1.0g of 5-hydroxymethylfurfural was dissolved in 50ml of water and a certain amount of 60% Ni-ZnO-Al prepared in example 7 was added₂O₃Catalyst, reaction under 100ml of closed high pressure5MPa of hydrogen is filled into the reactor, and the reaction is carried out for 12 hours by heating and stirring at 180 ℃. The catalyst recovered after the reaction was washed three times with acetone, dried in an oven at 60 ℃ for 12h, and then recycled under the same reaction conditions, and the specific cycle number and the corresponding conversion rate and yield are shown in table 4.

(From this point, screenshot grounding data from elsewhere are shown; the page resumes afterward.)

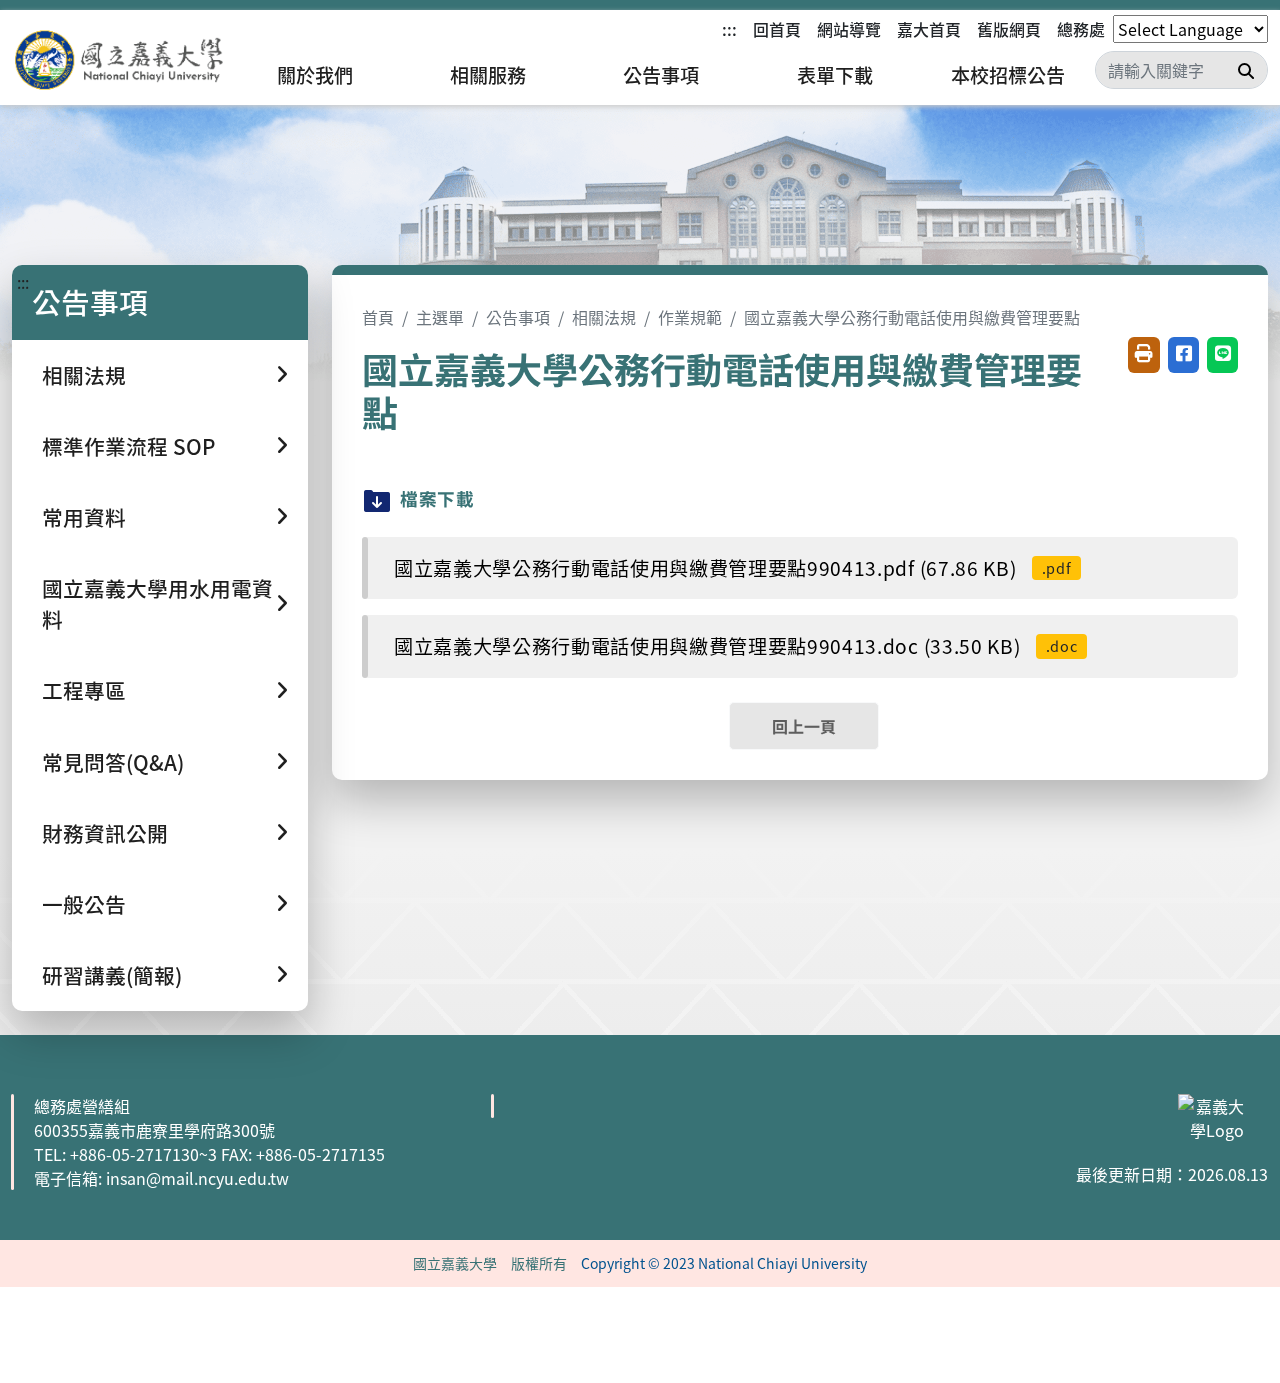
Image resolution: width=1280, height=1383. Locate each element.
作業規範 (690, 317)
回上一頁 (804, 726)
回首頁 (777, 29)
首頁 (378, 317)
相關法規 (604, 317)
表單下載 (835, 75)
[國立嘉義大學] (120, 60)
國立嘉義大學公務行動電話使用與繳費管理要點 (912, 317)
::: (729, 29)
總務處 (1081, 29)
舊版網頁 (1009, 29)
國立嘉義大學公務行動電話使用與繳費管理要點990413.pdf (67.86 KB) (732, 568)
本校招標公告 (1008, 75)
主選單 (440, 317)
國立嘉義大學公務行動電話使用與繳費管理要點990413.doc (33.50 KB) (735, 646)
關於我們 (315, 75)
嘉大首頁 (929, 29)
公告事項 (661, 75)
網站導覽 (849, 29)
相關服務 (488, 75)
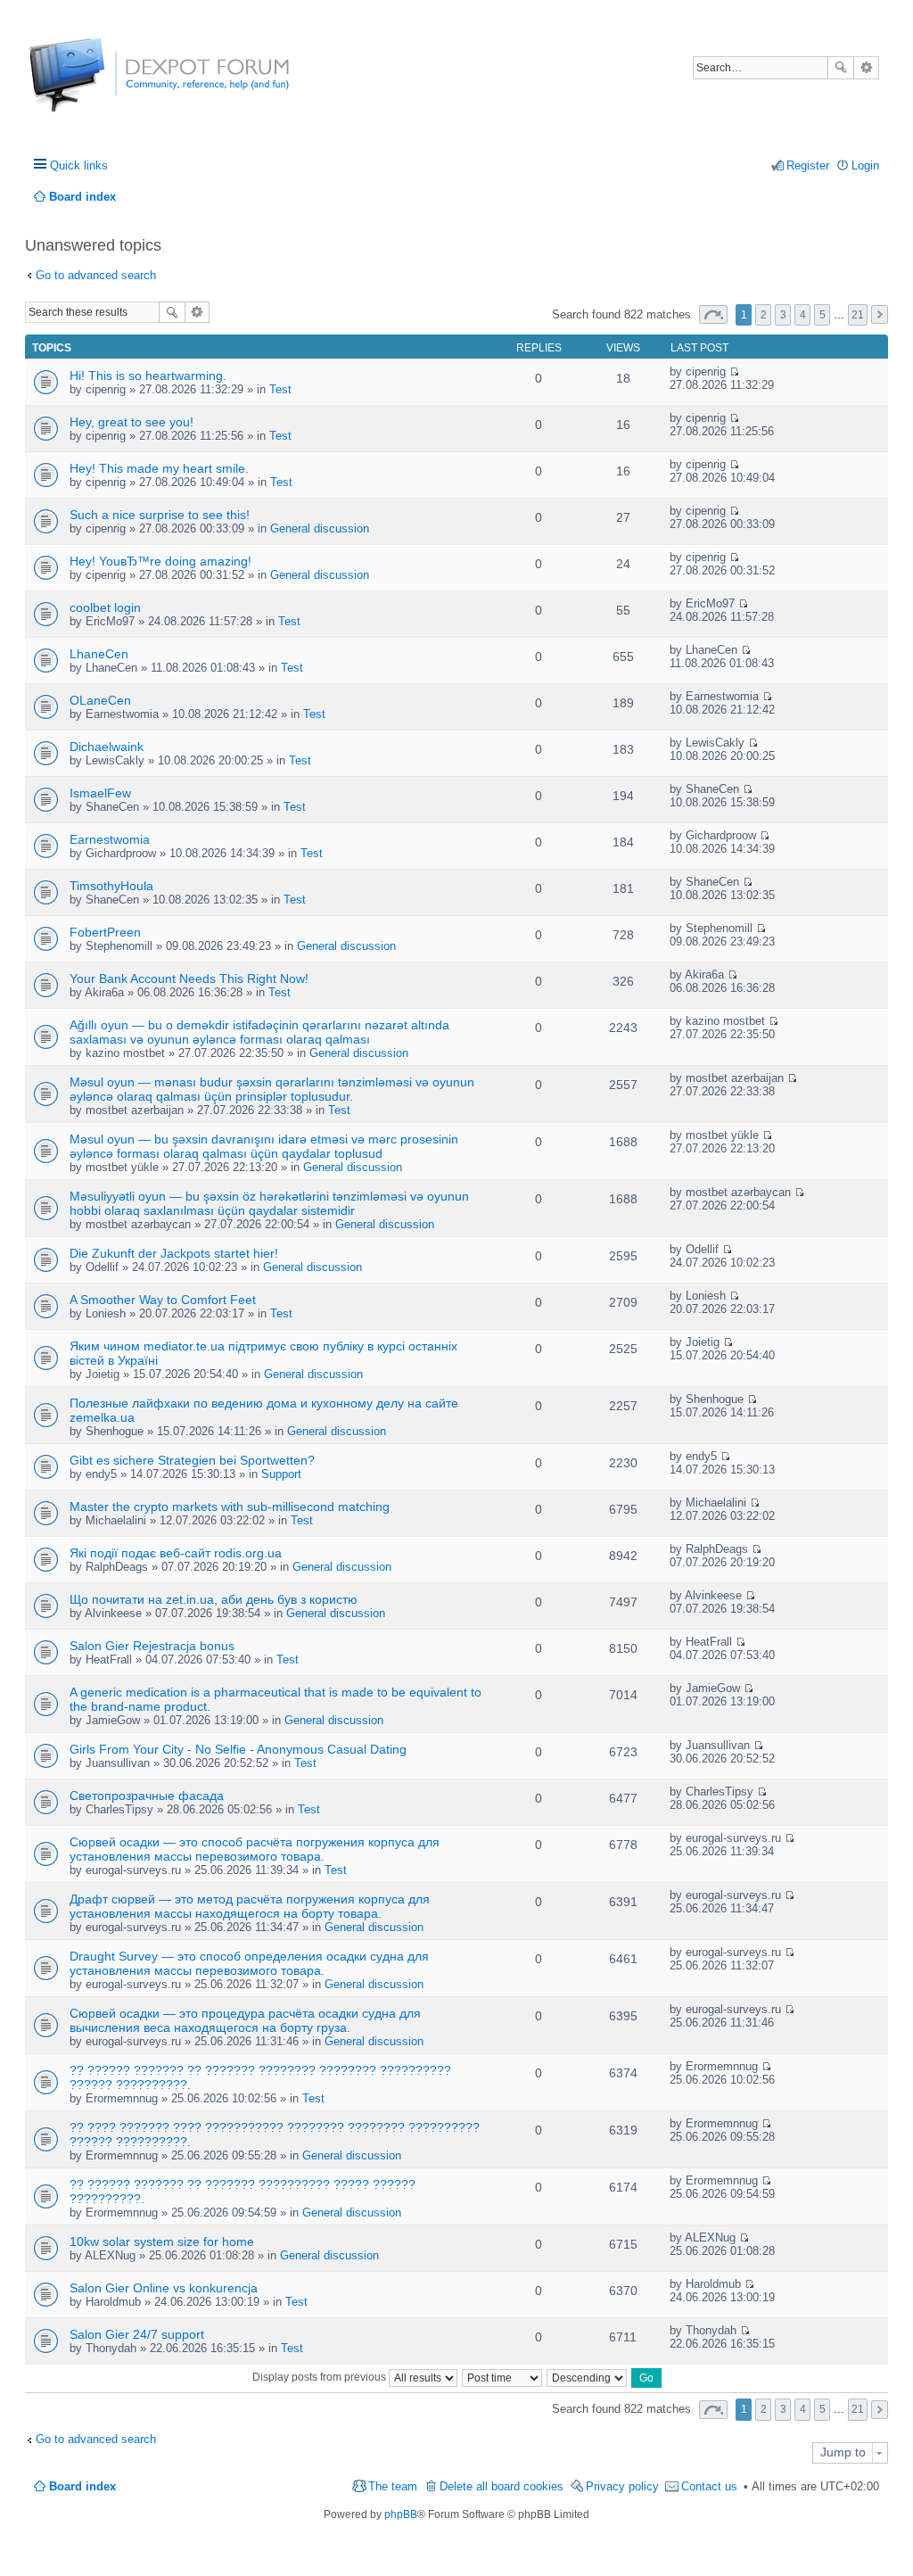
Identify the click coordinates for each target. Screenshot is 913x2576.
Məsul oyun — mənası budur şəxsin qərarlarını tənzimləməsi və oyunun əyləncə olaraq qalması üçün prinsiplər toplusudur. (272, 1089)
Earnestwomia (110, 839)
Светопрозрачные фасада (147, 1795)
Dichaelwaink (107, 746)
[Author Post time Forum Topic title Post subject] (503, 2377)
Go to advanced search (96, 275)
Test (280, 389)
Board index (82, 2486)
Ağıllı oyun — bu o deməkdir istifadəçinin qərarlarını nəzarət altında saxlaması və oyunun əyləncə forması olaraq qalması (259, 1032)
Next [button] (879, 314)
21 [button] (857, 315)
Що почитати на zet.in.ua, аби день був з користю (214, 1599)
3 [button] (783, 315)
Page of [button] (713, 314)
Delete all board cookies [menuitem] (501, 2486)
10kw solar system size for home (162, 2241)
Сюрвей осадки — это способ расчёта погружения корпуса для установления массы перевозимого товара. (255, 1849)
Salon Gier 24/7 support (137, 2334)
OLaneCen (100, 700)
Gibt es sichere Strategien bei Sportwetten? (192, 1460)
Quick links (79, 165)
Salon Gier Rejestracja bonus (152, 1646)
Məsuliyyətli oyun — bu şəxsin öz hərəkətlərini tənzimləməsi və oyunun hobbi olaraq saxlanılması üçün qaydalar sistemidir (269, 1203)
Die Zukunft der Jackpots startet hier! (174, 1253)
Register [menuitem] (807, 165)
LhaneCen (99, 654)
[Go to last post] (734, 371)
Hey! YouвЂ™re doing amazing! (160, 561)
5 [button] (822, 315)
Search (840, 67)
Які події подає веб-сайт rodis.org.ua (176, 1553)
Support (281, 1474)
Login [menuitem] (865, 165)
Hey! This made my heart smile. (159, 468)
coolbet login (105, 607)
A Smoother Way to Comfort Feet (163, 1299)
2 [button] (764, 315)
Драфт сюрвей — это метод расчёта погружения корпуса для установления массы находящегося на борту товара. (250, 1906)
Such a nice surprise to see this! (160, 515)
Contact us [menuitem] (709, 2486)
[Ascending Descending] (588, 2377)
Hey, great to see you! (131, 422)
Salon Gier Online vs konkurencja (164, 2288)
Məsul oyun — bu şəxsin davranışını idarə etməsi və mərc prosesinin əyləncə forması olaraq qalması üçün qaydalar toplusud (264, 1146)
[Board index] (95, 84)
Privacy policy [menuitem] (622, 2486)
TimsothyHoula (111, 886)
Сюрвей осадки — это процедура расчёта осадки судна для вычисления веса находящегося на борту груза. (245, 2020)
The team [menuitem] (392, 2486)
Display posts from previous (320, 2377)
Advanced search (866, 67)
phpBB (400, 2514)
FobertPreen (105, 932)
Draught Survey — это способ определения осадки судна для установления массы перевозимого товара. (249, 1963)
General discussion (319, 528)
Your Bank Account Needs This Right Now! (189, 978)
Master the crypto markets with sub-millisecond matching (230, 1506)
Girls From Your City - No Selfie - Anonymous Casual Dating (238, 1749)
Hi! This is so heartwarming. (148, 375)
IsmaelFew (100, 793)
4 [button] (803, 315)
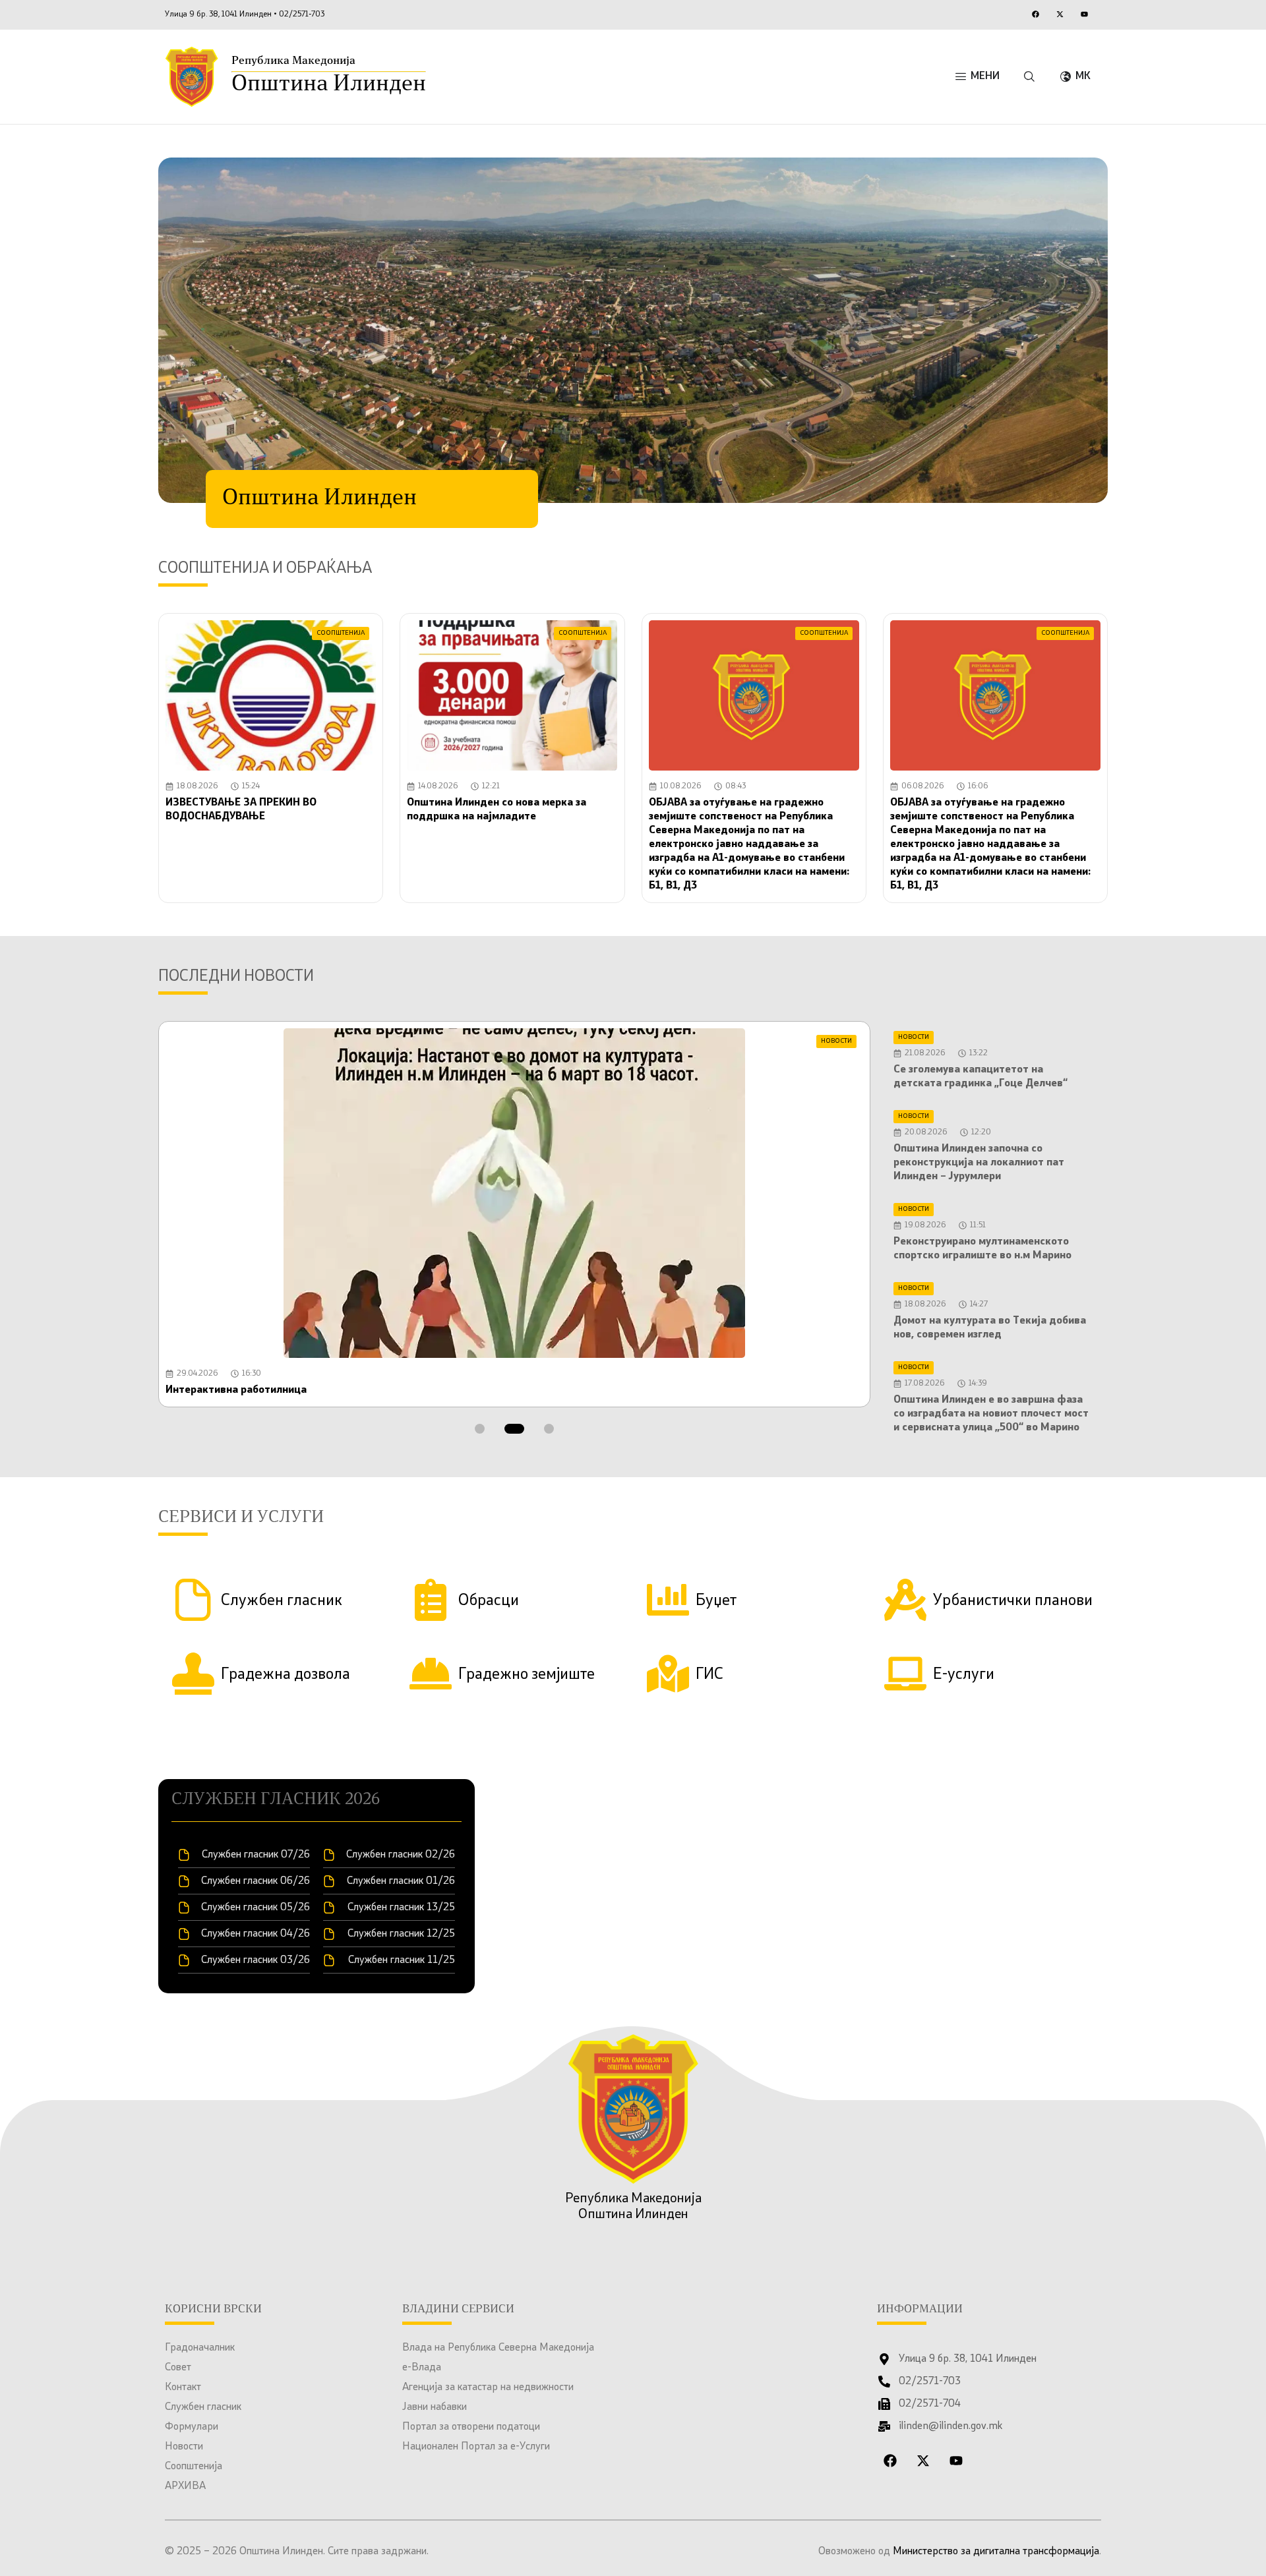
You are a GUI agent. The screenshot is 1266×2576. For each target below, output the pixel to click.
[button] (480, 1429)
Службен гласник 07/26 (256, 1855)
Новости (184, 2447)
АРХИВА (185, 2486)
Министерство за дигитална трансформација (996, 2551)
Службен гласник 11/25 (401, 1960)
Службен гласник (203, 2407)
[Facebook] (1035, 14)
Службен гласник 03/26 (255, 1960)
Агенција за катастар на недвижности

TABLE 460% Ni-ZnO-Al₂O₃Influence of catalyst recycling times on raw material conversion rate and target product yield

As can be seen from Table 4, Ni-ZnO-Al₂O₃The yield of the 3-hydroxymethyl cyclopentanol is not obviously reduced and can still reach more than 90 percent after the catalyst is recycled for four times, which shows that the catalyst has good stability in the reaction and lays a solid foundation for future large-scale production.

Although the present invention has been described in detail with reference to the foregoing embodiments, it will be apparent to those skilled in the art that changes may be made in the embodiments and/or modifications of the invention described in the foregoing embodiments, or equivalents may be substituted for elements thereof. Any modification, equivalent replacement, or improvement made without departing from the spirit and principle of the present invention shall fall within the protection scope of the present invention.